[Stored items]
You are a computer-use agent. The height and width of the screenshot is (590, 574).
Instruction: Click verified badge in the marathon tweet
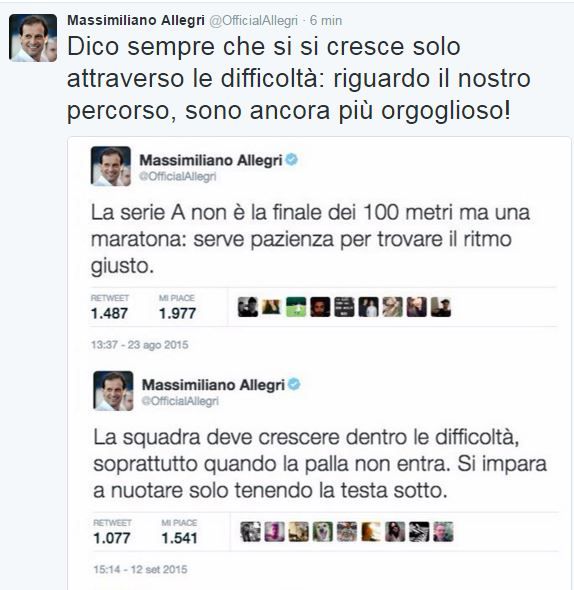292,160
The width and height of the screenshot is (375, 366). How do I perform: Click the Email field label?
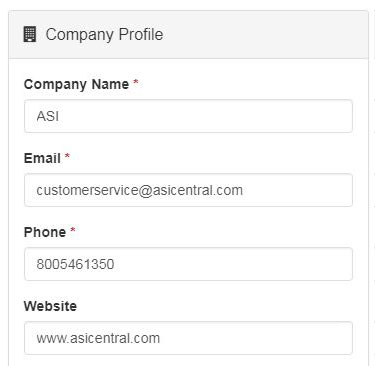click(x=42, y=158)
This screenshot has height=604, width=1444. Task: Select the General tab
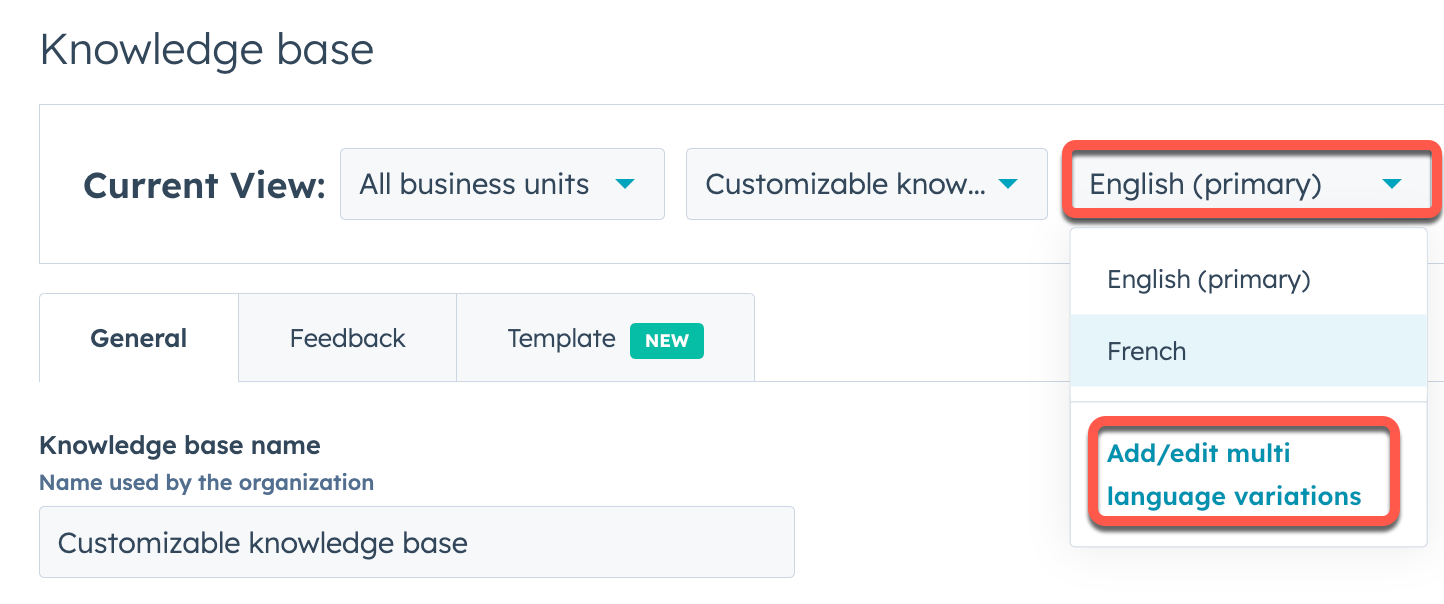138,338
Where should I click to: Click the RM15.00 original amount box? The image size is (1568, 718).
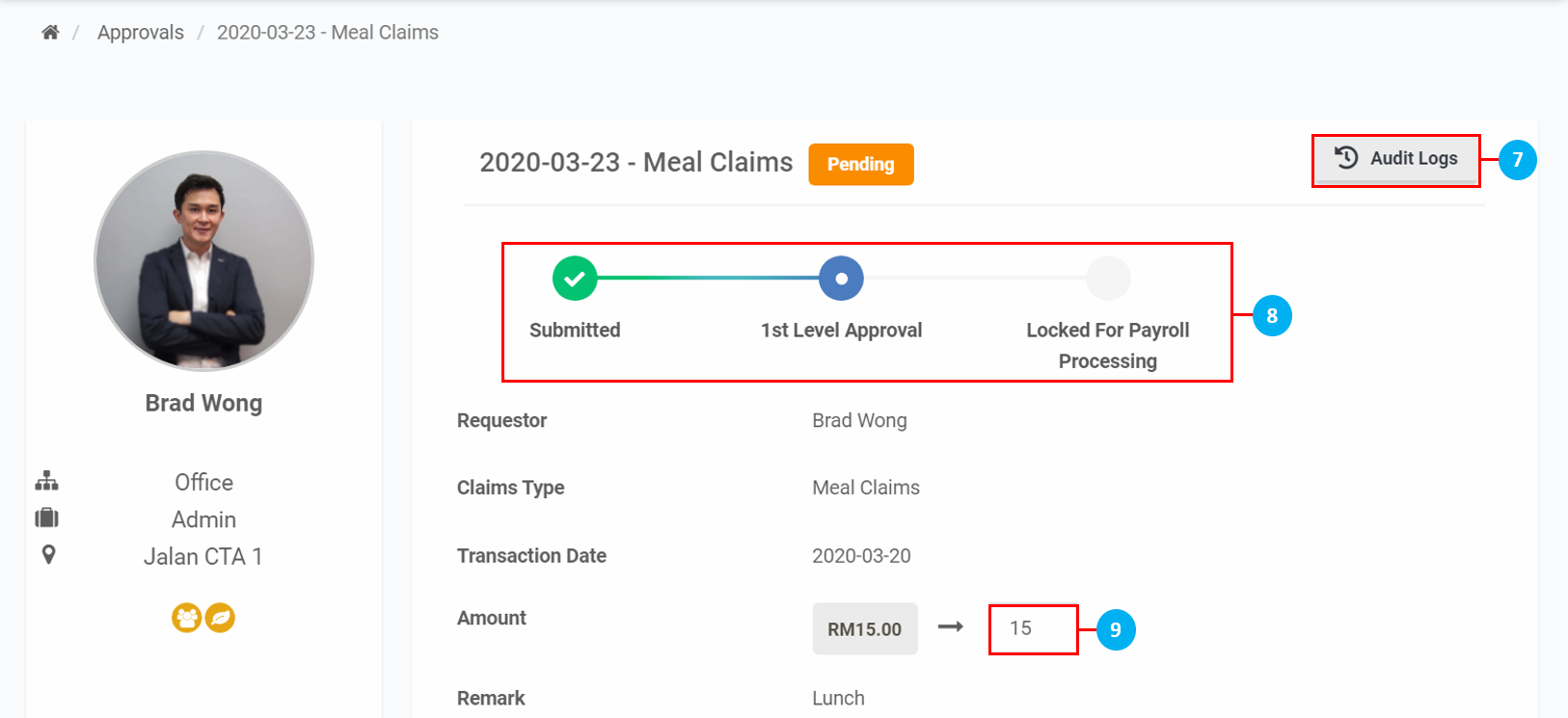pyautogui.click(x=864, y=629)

Problem details: Output every entry above exactly as written, but omit the pictures.

Response box:
You are a computer-use agent. The height and width of the screenshot is (590, 574).
Instruction: Click verified badge in the marathon tweet
292,160
The width and height of the screenshot is (375, 366). How do I perform: Click the Email field label?
click(x=42, y=158)
This screenshot has height=604, width=1444. Task: Select the General tab
138,338
Where should I click to: Click the RM15.00 original amount box? The image size is (1568, 718).
pyautogui.click(x=864, y=629)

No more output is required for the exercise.